Cette mention pourra être systématique dans les annonces même si le bien n’est pas forcément concerné par l’un des risques. Et pour cause : aucune sanction n’est prévue si la mention figure sur l’annonce alors que le bien n’est concerné par aucun risque. Selon plusieurs experts, il est, de toute façon, fort probable que la majorité des biens vendus soit au moins concernée par un des risques liés à l’ERP.
Un diagnostiqueur peut réaliser l’état des risques. Un prestataire, qui en prend la responsabilité, peut aussi le faire. A l’image du DPE qui doit être réalisé avant l’annonce, l’ERP doit à présent être le deuxième diagnostic à récupérer pour débuter la commercialisation. Ce document devait, logiquement, suivre un modèle obligatoire qui était fixé par la loi, afin d’en faciliter la lecture. Désormais, il n’est plus indispensable de suivre ce modèle et sa forme est libre.
Dorénavant, le site géorisques met à disposition une aide à la réalisation d’un état des risques règlementaire. C’est gratuit et cela demande seulement quelques clics. Pour cela, il suffit de renseigner l’adresse sur le site https://errial.georisques.fr/ Toutefois, il est possible que certaines informations manquent pour compléter l’état des risques réglementaires.
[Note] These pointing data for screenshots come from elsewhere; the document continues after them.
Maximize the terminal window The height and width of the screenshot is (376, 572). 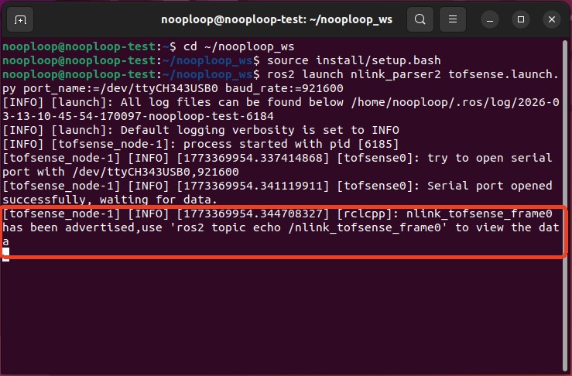[x=522, y=19]
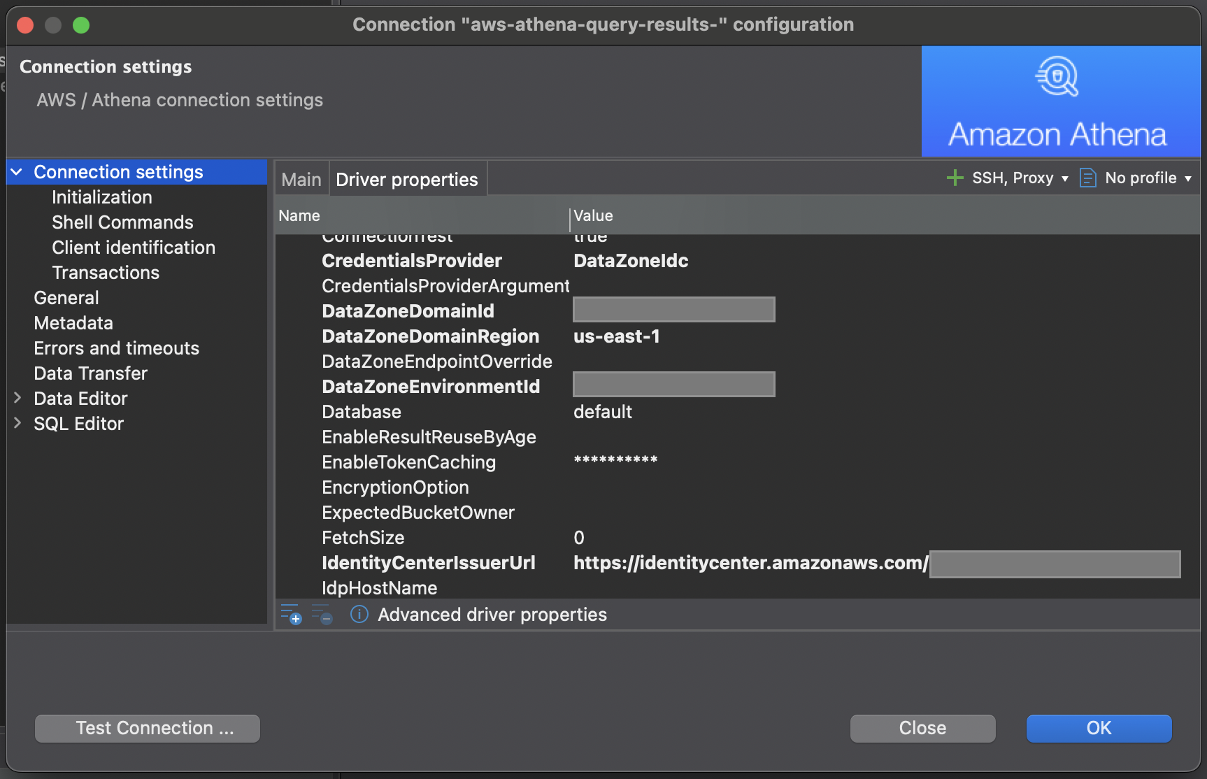The image size is (1207, 779).
Task: Click the DataZoneEnvironmentId value field
Action: tap(673, 384)
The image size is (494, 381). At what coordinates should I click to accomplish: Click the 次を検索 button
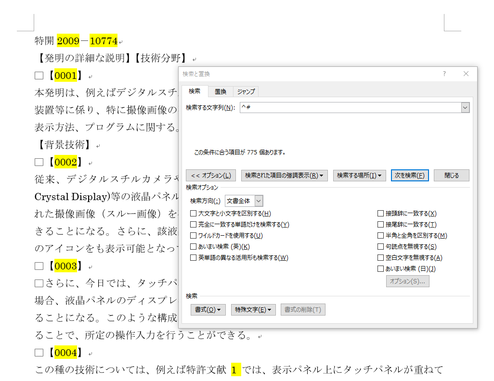click(x=409, y=176)
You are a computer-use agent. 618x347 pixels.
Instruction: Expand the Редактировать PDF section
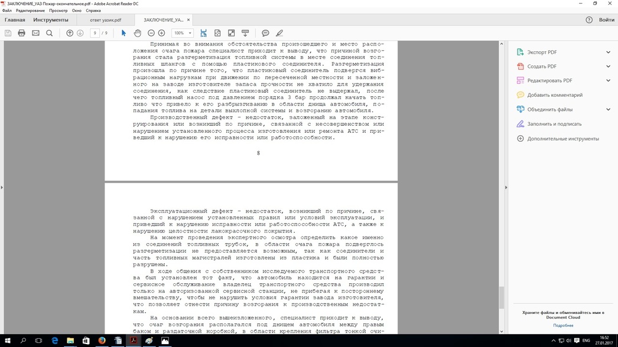point(608,81)
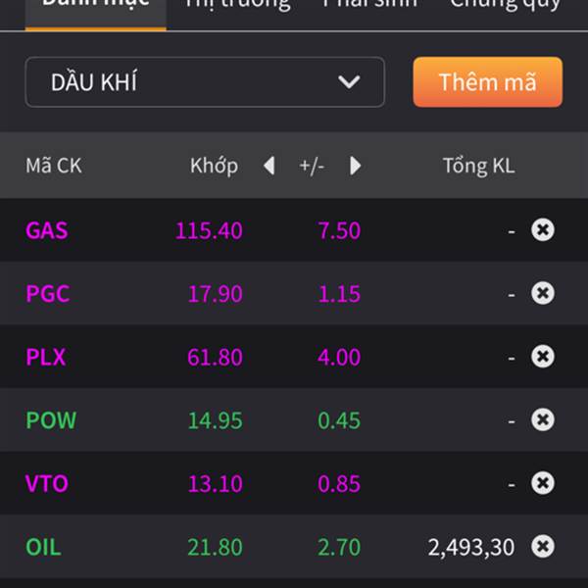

Dans ce cas, le site précisera s’il est survenu un sinistre sur le bien, d’origine catastrophe naturelle. Cette information est à fournir par le propriétaire. Pour joindre les extraits de la carte réglementaire et du règlement du PPR concernant la parcelle, le site Géorisque redirige vers le site de la préfecture concernée afin de récupérer les documents. Si des prescriptions de travaux liées à un risque existent, l’information est à récupérer sur le site de la préfecture concernée. Si le propriétaire a réalisé des travaux suite à des prescriptions, cette information est à fournir par le propriétaire.
L’Etat des risques officiels peut être généré au format PDF une fois ces étapes accomplies, le site propose même de le récupérer en incomplet.
Il ne faut pas oublier que l’ERP doit être remis à l’acquéreur lors de la première visite du logement. Il doit alors être annexé directement au bon de visite, par exemple, ou bien en faisant déclarer au visiteur qu’il l’a bien reçu. De plus, à partir du 1er avril 2023, un audit énergétique supplémentaire au DPE, uniquement pour les maisons individuelles classées F et G, devra aussi être soumis à l’acquéreur dès la première visite.
La signature d’un bon de visite est donc encore plus justifiée par l’obligation de remise de ces deux documents car elle permet de protéger l’agence immobilière d’un détournement d’acquéreur mais aussi de prouver la bonne remise des documents.
Des sanctions en cas d’absence de l’Etat des risques et pollutions
Le document de l’Etat des risques et pollutions conserve une validité de 6 mois dès sa réalisation. Si jamais, ce document périme entre l’annonce, les visite et le compromis ou la vente, il devra de manière systématique être mis à jour avant chaque remise ou signature.
En cas d’absence ou de date de validité expirée au compromis ou à l’acte de vente, la sanction est très claire, selon l’article L 125-5V du code de l’environnement : le locataire ou l’acquéreur peut demander une baisse du prix ou bien l’annulation du contrat.
En cas d’absence lors de la visite, la loi ne prévoit, pour l’instant, aucune sanction. L’opération ne devrait donc pas être remise en cause, tant que l’état des risques est bien présent lors de la signature du compromis de vente.
Néanmoins, la Direction générale de la Concurrence, de la Consommation et de la Répression des fraudes (DGCCRF) peut réaliser le contrôle de la bonne remise de l’état des risques lors des visites, comme elle peut le faire pour toutes les autres obligations professionnelles de l’agence (mandat, barème, tracfin…). Si des manquements sont répétés, des amendes et des mesures disciplinaires pourront être prononcées.